THE RECORDS:

**********

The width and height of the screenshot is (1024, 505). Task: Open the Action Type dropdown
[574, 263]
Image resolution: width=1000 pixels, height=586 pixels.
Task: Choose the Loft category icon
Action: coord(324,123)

**********

TASK INSTRUCTIONS: Print the listing exactly. Every line must match.

TASK ANSWER:
The width and height of the screenshot is (1024, 505). Task: Open the Action Type dropdown
[574, 263]
Image resolution: width=1000 pixels, height=586 pixels.
Task: Choose the Loft category icon
Action: coord(324,123)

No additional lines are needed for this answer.